■ What you should do: Render the records as a Markdown table with the columns "Row" and "Line", giving each line a row number and leaving out blank lines. Begin at the line that contains "The height and width of the screenshot is (463, 740)." and continue through the end of the records.

■ Supplied material:
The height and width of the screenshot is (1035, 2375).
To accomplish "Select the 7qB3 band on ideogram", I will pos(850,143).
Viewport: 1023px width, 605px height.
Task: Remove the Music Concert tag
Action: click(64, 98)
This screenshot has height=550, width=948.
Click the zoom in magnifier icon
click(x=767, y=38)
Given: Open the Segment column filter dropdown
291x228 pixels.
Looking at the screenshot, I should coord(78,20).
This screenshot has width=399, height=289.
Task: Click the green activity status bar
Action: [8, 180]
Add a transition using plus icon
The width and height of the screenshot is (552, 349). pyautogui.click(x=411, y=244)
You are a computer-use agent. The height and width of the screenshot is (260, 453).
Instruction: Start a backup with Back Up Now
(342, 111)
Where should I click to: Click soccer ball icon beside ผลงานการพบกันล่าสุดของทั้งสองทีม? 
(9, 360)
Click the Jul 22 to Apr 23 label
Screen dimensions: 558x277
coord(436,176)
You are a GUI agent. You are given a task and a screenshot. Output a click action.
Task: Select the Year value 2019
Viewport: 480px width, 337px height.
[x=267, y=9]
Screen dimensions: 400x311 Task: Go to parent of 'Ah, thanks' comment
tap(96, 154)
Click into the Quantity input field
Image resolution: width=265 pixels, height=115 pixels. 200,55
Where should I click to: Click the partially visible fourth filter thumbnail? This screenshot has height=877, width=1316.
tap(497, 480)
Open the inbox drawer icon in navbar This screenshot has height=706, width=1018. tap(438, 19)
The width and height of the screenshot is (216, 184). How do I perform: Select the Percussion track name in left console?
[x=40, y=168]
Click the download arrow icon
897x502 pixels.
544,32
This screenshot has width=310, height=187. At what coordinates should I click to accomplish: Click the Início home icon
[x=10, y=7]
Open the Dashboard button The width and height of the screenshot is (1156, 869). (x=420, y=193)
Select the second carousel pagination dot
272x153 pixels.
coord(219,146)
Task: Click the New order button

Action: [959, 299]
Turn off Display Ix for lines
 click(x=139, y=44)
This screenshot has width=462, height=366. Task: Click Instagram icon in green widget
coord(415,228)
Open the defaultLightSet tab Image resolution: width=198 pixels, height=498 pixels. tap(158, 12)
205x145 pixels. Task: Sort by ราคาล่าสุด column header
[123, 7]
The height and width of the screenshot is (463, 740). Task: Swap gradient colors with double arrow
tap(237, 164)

■ Worked answer:
| Row | Line |
|---|---|
| 1 | The height and width of the screenshot is (463, 740). Task: Swap gradient colors with double arrow |
| 2 | tap(237, 164) |